What Is an Arc Fault in Underground Power Systems?

An arc fault occurs when electrical current jumps across a gap between two conductors or from a conductor to ground. Instead of following its intended path through insulated wiring, the current creates an uncontrolled electrical discharge, a plasma arc, that produces extreme heat, intense light, and rapid air expansion.

In above-ground systems, arc faults often trip protective devices quickly and dissipate into open air. Underground systems present a different set of problems. Conduit runs are enclosed, cables are buried in ducts surrounded by soil, and the confined spaces of manholes and vaults trap heat and gases. A small arc that would self-extinguish in open air can sustain itself for minutes or even hours underground, slowly burning through cable insulation and generating flammable gases that accumulate in sealed spaces.

There are two primary categories of arc fault events in underground infrastructure. Electrically driven events release their energy directly from a high-current electrical arc, typically during a catastrophic short circuit. Combustion-driven events, which are more common, result from low-level arcing that smolders cable insulation over time, producing carbon monoxide, methane, and hydrogen. These gases collect in manholes and vaults until a secondary arc or spark provides ignition.

Research published by the IEEE Working Group P2417, documented in the IEEE Guide for Early Detection, Mitigation, Preventative Measures, and Response to Smoke, Fire, and Explosions in Underground Electrical Structures, confirms that roughly 95% of manhole events occur on low-voltage cables operating below 600 volts. Of those events, approximately 75% are combustion driven.
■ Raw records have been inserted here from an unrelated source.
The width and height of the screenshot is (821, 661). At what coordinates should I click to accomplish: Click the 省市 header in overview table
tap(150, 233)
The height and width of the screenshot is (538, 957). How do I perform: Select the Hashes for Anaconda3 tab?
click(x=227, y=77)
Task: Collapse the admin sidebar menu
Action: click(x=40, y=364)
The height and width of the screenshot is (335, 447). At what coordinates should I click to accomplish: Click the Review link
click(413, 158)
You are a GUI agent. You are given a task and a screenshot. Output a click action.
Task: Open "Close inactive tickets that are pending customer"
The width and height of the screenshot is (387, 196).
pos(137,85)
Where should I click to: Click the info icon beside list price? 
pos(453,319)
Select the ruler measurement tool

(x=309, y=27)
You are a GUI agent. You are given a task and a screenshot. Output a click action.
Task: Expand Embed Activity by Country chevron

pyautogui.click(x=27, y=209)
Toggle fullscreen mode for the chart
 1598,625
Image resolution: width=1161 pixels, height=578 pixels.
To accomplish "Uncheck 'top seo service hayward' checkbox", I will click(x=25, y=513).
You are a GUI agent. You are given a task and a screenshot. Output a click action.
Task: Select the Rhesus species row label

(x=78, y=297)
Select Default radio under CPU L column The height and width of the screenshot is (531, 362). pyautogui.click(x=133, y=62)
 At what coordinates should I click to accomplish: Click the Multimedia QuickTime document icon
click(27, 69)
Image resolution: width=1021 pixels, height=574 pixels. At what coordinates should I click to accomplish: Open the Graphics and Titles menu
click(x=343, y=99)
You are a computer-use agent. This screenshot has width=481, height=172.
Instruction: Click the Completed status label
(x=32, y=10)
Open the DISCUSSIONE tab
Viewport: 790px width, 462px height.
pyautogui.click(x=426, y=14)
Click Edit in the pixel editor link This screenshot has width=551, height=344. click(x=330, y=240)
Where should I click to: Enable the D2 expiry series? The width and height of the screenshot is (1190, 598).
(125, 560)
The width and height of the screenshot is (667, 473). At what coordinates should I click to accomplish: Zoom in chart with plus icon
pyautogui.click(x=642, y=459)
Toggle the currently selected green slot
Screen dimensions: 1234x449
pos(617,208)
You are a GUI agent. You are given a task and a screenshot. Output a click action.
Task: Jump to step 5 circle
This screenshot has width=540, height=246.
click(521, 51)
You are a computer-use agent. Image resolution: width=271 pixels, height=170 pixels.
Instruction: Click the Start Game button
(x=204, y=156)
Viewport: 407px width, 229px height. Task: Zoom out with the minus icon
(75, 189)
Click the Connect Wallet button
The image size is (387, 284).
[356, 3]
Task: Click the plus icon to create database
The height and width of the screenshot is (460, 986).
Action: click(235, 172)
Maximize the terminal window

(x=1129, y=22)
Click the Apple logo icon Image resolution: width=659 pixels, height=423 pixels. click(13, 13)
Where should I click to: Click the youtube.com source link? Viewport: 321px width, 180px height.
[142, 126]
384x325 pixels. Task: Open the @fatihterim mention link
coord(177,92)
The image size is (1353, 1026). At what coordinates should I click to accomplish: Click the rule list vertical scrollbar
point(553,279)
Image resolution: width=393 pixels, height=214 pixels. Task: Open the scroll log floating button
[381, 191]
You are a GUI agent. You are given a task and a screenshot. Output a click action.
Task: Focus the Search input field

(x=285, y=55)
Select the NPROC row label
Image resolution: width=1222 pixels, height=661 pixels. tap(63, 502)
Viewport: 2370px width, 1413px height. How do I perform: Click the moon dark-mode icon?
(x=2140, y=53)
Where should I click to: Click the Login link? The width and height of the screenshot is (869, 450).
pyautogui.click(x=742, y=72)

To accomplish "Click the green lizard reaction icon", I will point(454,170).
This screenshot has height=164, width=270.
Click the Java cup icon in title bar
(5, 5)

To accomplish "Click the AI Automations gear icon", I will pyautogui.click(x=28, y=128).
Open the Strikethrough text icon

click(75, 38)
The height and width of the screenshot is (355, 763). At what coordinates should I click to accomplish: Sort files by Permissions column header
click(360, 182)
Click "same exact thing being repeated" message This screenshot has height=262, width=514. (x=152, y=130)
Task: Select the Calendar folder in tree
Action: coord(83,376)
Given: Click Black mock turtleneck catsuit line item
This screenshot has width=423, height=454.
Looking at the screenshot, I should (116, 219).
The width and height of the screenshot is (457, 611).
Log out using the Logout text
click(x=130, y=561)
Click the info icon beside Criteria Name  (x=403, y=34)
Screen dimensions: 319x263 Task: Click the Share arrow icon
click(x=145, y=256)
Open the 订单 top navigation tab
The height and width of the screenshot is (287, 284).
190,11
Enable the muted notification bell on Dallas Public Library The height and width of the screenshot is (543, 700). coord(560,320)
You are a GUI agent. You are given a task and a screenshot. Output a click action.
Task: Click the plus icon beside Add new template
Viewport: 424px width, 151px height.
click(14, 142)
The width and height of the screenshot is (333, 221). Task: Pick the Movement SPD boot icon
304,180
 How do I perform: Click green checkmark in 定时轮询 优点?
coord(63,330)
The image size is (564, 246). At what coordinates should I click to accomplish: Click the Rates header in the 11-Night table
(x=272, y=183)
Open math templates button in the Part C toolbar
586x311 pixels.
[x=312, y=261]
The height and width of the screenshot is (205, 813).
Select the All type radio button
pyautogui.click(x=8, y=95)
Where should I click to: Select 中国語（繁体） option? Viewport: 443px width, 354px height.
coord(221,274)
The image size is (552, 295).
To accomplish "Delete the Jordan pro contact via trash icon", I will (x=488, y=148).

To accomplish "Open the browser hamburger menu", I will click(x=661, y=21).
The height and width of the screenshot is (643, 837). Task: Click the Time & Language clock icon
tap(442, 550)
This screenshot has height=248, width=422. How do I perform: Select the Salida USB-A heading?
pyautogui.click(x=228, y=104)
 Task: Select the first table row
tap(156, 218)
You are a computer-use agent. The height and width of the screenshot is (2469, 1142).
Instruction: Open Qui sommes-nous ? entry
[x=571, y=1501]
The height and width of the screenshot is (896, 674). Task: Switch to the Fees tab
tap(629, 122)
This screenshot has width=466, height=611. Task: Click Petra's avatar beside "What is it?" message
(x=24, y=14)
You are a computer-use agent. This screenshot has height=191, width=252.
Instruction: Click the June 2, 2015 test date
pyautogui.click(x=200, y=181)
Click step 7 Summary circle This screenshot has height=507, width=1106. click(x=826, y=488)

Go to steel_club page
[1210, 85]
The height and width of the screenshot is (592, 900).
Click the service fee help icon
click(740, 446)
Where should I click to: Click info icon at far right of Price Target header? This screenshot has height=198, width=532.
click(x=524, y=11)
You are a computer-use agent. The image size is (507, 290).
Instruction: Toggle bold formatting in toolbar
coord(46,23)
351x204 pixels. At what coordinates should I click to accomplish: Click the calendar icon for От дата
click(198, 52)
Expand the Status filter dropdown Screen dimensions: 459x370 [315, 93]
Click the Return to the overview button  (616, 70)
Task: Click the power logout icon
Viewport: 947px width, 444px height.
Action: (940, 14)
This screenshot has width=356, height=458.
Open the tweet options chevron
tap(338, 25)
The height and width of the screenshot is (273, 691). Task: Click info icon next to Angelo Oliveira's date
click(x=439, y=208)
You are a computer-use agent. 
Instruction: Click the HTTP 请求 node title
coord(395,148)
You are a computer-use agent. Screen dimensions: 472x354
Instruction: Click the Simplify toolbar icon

Common Causes of Arc Faults in Underground Systems

Understanding why arc faults occur is the first step toward preventing them. Several factors contribute to fault development in underground cable and conduit systems.

• Insulation degradation is the primary driver. Cable insulation breaks down over time due to thermal cycling, chemical exposure, and simple age. Older cables with styrene butadiene rubber insulation begin to oxidize at temperatures as low as 150 degrees Celsius, making them significantly more vulnerable than modern ethylene propylene rubber (EPR) insulated cables, which resist oxidation up to 200 degrees Celsius. Once insulation cracks, even microscopic gaps allow current to arc across the breach.

• Moisture and water ingress dramatically reduce the dielectric strength of cable insulation. Water entering through damaged sheaths, failed joint seals, or unsealed conduit ends creates conductive paths that enable arcing at voltages far below the cable's rated capacity. In underground duct systems, standing water combined with soil contaminants creates a particularly aggressive environment for insulation breakdown.

• Mechanical damage during installation accounts for a significant percentage of premature cable failures. A Canadian utility study cited in IEEE P2417 documentation found that roughly 5% of underground cables examined after a series of secondary cable failures had been damaged during installation. Cables dragged across joint edges, pulled through ducts containing debris, or bent beyond their rated radius develop insulation weak points that become arc fault origins months or years later.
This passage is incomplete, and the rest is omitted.